Echo everything in the listing from the line containing "Viewport: 1022px width, 517px" down to the end of the listing, reproducing each line verbatim.

————————

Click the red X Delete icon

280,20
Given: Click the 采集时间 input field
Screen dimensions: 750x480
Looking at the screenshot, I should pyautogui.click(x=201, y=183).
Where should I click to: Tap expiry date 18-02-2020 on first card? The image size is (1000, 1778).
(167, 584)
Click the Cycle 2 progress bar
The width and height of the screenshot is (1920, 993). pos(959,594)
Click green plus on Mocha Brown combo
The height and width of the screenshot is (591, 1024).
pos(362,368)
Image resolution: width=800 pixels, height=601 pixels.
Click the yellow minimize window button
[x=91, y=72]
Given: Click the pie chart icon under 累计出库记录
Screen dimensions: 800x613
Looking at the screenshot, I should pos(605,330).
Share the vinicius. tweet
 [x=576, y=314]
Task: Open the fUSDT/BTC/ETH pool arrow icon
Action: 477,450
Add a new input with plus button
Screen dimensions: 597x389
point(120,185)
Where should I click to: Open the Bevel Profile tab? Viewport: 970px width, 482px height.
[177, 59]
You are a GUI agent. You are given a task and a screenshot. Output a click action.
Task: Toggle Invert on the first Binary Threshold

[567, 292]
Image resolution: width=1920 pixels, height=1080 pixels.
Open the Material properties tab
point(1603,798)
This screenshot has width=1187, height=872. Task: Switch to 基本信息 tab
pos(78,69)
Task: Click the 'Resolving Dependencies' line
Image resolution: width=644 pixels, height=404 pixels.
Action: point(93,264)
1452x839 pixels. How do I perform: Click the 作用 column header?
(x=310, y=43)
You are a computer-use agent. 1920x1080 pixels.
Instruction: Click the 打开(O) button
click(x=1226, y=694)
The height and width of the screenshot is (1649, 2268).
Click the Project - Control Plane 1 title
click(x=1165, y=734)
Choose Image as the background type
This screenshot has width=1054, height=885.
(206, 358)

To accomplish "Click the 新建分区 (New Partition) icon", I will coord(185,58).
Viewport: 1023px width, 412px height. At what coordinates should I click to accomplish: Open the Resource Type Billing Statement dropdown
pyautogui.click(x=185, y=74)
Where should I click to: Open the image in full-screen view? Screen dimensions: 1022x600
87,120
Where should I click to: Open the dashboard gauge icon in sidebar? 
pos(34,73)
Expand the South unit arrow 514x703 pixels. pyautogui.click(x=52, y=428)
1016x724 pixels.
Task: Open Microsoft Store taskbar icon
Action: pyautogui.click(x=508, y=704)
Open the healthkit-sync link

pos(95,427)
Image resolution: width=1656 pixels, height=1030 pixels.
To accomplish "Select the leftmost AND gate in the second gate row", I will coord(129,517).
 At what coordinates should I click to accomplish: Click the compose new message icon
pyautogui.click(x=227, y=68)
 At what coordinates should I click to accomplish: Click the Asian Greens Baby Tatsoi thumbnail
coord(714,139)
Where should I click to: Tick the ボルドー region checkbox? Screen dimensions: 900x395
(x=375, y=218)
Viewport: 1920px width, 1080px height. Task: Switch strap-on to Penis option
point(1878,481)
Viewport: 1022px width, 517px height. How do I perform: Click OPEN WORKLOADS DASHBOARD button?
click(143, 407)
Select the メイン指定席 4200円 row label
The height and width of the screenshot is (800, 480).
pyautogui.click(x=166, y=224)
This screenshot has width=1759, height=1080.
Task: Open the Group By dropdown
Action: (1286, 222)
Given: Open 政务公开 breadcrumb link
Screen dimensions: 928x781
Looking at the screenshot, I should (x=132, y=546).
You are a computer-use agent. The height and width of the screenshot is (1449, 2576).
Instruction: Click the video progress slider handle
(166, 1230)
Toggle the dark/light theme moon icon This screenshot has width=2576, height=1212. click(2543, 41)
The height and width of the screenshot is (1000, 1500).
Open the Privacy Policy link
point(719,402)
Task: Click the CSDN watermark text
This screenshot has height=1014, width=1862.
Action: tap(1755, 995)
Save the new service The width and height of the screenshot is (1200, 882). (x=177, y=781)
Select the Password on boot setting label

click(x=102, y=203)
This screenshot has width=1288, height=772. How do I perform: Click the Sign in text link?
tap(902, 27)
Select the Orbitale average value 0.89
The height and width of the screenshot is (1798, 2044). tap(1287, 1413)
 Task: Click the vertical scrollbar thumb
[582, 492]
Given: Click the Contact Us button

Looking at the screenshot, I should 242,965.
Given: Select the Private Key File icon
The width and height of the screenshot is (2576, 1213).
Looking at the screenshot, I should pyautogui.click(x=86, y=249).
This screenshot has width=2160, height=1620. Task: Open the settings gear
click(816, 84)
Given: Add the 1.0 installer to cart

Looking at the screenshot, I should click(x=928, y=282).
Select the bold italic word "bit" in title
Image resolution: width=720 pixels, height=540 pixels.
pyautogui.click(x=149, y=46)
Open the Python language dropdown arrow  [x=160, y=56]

————————

Expected output ->
Viewport: 1022px width, 517px height. How do I perform: Click OPEN WORKLOADS DASHBOARD button?
click(143, 407)
Select the メイン指定席 4200円 row label
The height and width of the screenshot is (800, 480).
pyautogui.click(x=166, y=224)
This screenshot has width=1759, height=1080.
Task: Open the Group By dropdown
Action: (1286, 222)
Given: Open 政务公开 breadcrumb link
Screen dimensions: 928x781
Looking at the screenshot, I should (x=132, y=546).
You are a computer-use agent. The height and width of the screenshot is (1449, 2576).
Instruction: Click the video progress slider handle
(166, 1230)
Toggle the dark/light theme moon icon This screenshot has width=2576, height=1212. click(2543, 41)
The height and width of the screenshot is (1000, 1500).
Open the Privacy Policy link
point(719,402)
Task: Click the CSDN watermark text
This screenshot has height=1014, width=1862.
Action: tap(1755, 995)
Save the new service The width and height of the screenshot is (1200, 882). (x=177, y=781)
Select the Password on boot setting label

click(x=102, y=203)
This screenshot has width=1288, height=772. How do I perform: Click the Sign in text link?
tap(902, 27)
Select the Orbitale average value 0.89
The height and width of the screenshot is (1798, 2044). tap(1287, 1413)
 Task: Click the vertical scrollbar thumb
[582, 492]
Given: Click the Contact Us button

Looking at the screenshot, I should 242,965.
Given: Select the Private Key File icon
The width and height of the screenshot is (2576, 1213).
Looking at the screenshot, I should pyautogui.click(x=86, y=249).
This screenshot has width=2160, height=1620. Task: Open the settings gear
click(816, 84)
Given: Add the 1.0 installer to cart

Looking at the screenshot, I should click(x=928, y=282).
Select the bold italic word "bit" in title
Image resolution: width=720 pixels, height=540 pixels.
pyautogui.click(x=149, y=46)
Open the Python language dropdown arrow  [x=160, y=56]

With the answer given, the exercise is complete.